# Selected text:
Scary Stories to Tell in the Dark
PG-13 horror movies can be hit or miss. Too often the attempt at R-rated edginess falters under watered-down pandering to a younger audience: Think the final scene of “The Visit,” which features one of the young protagonists rapping about the horror he just survived. “Scary Stories to Tell in the Dark” is the exception to this rule, with the film avoiding the usual pitfalls of being a PG-13 movie in the horror genre. It’s a kid’s horror movie and book adaptation — two elements so easy to get wrong — but within its glorious, trope-ridden goofiness are genuine scares that sustain the frightening spirit of the original stories.
The film, directed by André Øvredal and co-written and produced by Guillermo del Toro, is based on Alvin Schwartz’s horror series of the same name. The anthologies of folk–horror tales, typically a staple of elementary school libraries since 1981, utilize Stephen Gammell’s nightmarish charcoal illustrations throughout the stories. The film places several short stories, like “The Wendigo” and “Me Tie Dough-ty Walker,” within a larger narrative set in the small town of Mill Valley, Pennsylvania. Local teens Stella Nicholls (Zoe Margaret Colletti), Auggie Hilderbrandt (Gabriel Rush), Chuck Steinberg (Austin Zajur) and newcomer to the town Ramón Morales (Michael Garza) accidentally unleash the ghost of Sarah Bellows, whose famous horror stories come to life and pick off local children one by one.

# Actions to take:
(1) List the four teenagers the movie review names as accidentally unleashing the ghost of Sarah Bellows.
(2) Reproduce the movie review verbatim, everything from "The film, directed" down to "one by one.".
(3) Write the next part of the movie review, picking up right after its last sentence.

# Provided data:

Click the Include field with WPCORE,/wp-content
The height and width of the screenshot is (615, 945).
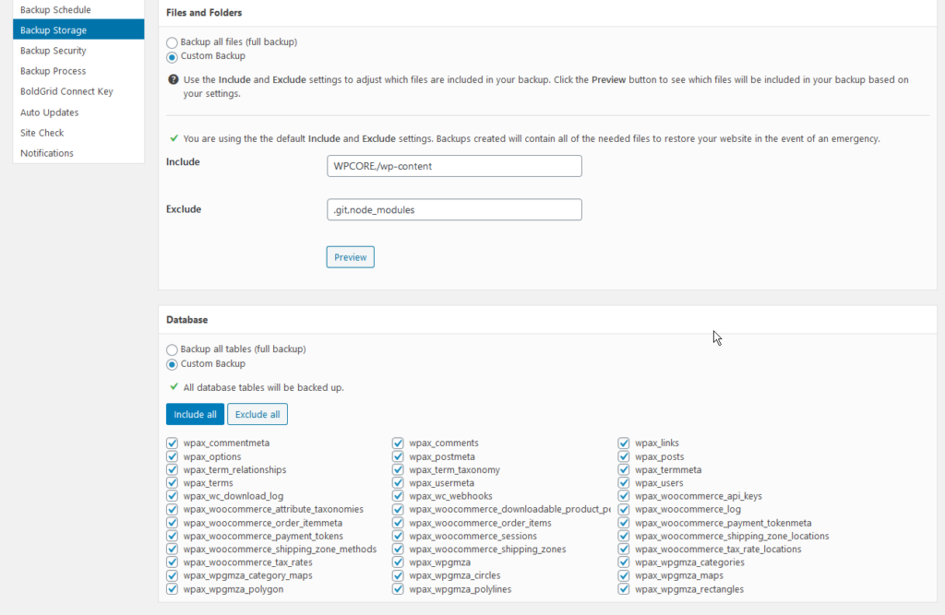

# Responses for each task:
(1)
Stella Nicholls
Auggie Hilderbrandt
Chuck Steinberg
Ramón Morales

(2)
The film, directed by André Øvredal and co-written and produced by Guillermo del Toro, is based on Alvin Schwartz’s horror series of the same name. The anthologies of folk–horror tales, typically a staple of elementary school libraries since 1981, utilize Stephen Gammell’s nightmarish charcoal illustrations throughout the stories. The film places several short stories, like “The Wendigo” and “Me Tie Dough-ty Walker,” within a larger narrative set in the small town of Mill Valley, Pennsylvania. Local teens Stella Nicholls (Zoe Margaret Colletti), Auggie Hilderbrandt (Gabriel Rush), Chuck Steinberg (Austin Zajur) and newcomer to the town Ramón Morales (Michael Garza) accidentally unleash the ghost of Sarah Bellows, whose famous horror stories come to life and pick off local children one by one.

(3)
For all the originality of its source material, the movie takes place in perhaps the most stereotypical horror movie setting imaginable — a small town surrounded by cornfields on Halloween night in 1968. Equally traditional is the archetypal band of friends determined to save its town from evil. The unoriginality of the characters and premise would be frustrating were it not for the group’s irresistible likability. Sure, the kids’ dynamic and character growth are expected, but their intelligence, friendship and charmingly funny banter make you invested in their fate despite its predictability. Similarly, the setting of Mill Valley is one dimensional, but this allows the short stories to shine within the broader context instead of being overshadowed.
The actual execution of the short stories is by far the most chilling aspect of “Scary Stories to Tell in the Dark.” The iconic illustrations come to life through almost solely practical effects. In one instance, the monster The Jangly Man was embodied not by CGI but by contortionist and actor Troy James. The detail put into costumes is laudable in itself and adds a gruesome, lifelike physicality to each scene. The movie picks and chooses details from the stories but manages to maintain their surreal and dreamlike pacing.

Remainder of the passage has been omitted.